We explored the town a bit. It
was one of the earliest settlements, with both French and English colonists,
and still has some French heritage. It is also a holiday resort, and there were
lots of bars and restaurants catering for visitors, even though it was out of
the main season. We went for a walk out of the town and up the hill behind,
where we got some further spectacular views of the harbour and surrounding area.
We returned in time to watch the sunset from a waterfront bar. Later we went to
the tiny cinema (two screens – ours had 17 seats!), which is run by an enthusiast
from Edinburgh.  We saw ‘Nowhere Boy’
(based on the early life of John Lennon).


On Sunday we headed over the
hills and visited two of the bays on the outer rim of the peninsula. One was
Long Bay, where we followed a stream down to the beach, and were mobbed by a
tiny bird called a fantail. Apparently (we were told by a farmer) they are
after the insects that people disturb when they walk about. The road down to
this bay was the most exciting part, being steep, winding and unsealed.
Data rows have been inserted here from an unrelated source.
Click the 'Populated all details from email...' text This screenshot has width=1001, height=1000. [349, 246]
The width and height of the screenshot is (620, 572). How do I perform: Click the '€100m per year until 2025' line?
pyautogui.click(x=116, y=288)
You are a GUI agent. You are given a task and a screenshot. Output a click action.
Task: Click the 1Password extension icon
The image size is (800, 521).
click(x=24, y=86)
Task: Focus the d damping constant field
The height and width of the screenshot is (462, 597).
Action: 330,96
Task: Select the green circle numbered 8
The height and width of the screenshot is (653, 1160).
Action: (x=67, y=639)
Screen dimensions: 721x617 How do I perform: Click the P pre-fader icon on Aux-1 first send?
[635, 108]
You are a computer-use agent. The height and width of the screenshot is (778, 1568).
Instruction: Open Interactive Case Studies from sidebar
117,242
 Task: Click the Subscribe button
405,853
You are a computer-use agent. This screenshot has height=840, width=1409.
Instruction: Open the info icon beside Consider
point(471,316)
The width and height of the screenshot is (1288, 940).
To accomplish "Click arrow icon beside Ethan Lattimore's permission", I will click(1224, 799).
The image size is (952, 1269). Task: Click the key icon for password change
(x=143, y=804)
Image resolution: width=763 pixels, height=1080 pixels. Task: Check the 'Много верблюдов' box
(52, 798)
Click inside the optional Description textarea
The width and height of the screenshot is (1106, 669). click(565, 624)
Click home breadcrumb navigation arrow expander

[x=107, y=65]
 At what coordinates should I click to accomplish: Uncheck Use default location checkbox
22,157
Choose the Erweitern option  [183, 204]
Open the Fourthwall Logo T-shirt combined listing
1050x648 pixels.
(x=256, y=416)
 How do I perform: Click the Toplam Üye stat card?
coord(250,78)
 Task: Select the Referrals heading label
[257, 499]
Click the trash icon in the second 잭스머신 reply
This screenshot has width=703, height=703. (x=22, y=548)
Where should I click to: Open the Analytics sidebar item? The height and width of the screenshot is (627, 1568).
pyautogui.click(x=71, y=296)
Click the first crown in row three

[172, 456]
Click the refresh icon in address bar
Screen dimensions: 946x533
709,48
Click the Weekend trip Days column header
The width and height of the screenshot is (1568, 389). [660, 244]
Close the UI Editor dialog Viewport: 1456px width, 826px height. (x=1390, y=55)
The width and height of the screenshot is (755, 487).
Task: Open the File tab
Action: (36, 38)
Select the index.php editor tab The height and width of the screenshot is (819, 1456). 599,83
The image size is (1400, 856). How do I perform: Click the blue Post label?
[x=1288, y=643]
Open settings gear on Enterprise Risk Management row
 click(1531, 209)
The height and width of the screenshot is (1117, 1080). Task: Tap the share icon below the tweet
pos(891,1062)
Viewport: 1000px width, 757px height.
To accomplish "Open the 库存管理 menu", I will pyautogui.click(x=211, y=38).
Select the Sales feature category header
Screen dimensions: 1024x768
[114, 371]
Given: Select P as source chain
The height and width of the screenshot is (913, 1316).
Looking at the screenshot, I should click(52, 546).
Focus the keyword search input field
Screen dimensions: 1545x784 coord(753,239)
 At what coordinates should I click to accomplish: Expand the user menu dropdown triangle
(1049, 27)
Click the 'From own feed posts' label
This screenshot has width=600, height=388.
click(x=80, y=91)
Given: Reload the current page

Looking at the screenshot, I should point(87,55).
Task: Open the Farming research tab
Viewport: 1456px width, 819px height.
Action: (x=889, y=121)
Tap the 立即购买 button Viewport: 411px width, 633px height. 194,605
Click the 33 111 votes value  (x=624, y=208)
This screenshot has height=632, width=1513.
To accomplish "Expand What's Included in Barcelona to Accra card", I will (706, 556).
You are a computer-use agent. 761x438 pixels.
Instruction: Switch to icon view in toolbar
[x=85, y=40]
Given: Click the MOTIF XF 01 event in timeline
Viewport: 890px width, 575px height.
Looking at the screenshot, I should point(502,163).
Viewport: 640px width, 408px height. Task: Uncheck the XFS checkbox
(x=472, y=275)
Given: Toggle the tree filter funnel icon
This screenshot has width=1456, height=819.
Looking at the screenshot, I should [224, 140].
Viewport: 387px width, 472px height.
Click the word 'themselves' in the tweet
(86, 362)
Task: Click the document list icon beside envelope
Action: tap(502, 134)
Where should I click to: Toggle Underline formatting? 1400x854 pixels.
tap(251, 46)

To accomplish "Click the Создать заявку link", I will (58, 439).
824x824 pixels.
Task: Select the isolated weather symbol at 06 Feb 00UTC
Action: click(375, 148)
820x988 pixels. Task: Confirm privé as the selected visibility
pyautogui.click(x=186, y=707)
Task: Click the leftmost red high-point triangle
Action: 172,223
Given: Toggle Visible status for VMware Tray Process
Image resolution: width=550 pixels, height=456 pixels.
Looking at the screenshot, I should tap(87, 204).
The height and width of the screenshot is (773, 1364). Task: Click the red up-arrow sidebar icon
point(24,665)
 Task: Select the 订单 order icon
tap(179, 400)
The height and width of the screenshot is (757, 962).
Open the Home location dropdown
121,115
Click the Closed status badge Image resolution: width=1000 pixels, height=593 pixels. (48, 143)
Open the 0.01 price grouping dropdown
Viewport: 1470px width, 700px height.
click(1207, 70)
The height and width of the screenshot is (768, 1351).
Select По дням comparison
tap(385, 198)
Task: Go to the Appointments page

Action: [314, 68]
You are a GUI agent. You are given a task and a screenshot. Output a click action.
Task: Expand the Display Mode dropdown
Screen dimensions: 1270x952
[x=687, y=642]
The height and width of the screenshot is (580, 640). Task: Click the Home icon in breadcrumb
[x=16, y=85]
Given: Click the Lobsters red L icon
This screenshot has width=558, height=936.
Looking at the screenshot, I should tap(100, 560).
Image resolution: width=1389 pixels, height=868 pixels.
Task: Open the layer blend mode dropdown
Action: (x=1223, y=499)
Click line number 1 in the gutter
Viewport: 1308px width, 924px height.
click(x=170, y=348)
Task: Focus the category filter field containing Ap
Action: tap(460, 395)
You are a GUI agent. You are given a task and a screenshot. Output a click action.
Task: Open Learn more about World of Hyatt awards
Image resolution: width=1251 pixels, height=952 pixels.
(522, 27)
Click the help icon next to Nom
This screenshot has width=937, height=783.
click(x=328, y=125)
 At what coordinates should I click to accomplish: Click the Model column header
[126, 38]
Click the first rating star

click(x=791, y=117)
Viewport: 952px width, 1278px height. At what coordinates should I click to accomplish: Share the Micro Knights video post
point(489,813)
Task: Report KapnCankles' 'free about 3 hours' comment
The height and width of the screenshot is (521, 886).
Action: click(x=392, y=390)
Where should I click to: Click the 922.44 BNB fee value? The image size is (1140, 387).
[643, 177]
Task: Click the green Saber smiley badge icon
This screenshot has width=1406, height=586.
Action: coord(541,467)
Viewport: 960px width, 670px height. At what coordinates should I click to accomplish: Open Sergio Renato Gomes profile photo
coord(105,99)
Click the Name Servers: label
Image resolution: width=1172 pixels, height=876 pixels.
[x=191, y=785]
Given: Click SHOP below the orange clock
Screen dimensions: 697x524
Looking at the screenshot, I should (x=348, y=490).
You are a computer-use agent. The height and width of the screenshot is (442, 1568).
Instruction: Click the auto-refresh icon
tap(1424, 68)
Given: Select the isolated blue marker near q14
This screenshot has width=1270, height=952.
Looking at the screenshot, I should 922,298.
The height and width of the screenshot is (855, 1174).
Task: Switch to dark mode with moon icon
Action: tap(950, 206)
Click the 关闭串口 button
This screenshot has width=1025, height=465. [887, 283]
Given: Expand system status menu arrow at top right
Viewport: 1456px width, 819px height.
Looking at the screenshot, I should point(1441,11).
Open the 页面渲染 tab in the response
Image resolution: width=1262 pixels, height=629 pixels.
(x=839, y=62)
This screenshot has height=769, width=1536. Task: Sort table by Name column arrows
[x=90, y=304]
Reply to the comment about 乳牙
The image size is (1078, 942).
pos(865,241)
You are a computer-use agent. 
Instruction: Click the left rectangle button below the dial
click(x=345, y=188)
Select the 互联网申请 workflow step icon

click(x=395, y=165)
From there we drove along the
Summit Road, which runs the length of the peninsula, following the rim of the
crater, and down to Pigeon Bay. The road was easier, and at the end we did a
5-mile walk along the side of the bay to the headland (Wakaroa Point). The walk
itself was interesting, with lots of good views and unusual rock formations,
but at the end we were able to see the incredible sea cliffs formed from the
multilayered and multicoloured volcanic rock. We had the entire walk to
ourselves, and it was certainly a great experience.


Then it was time to head back to the airport, stopping
to take photos of the sun setting behind low clouds on the crater rim and to
slake our thirsts at a quirky Kiwi pub on the way. We were glad we had seen the
Banks Peninsula, and regretted that we hadn’t visited it earlier.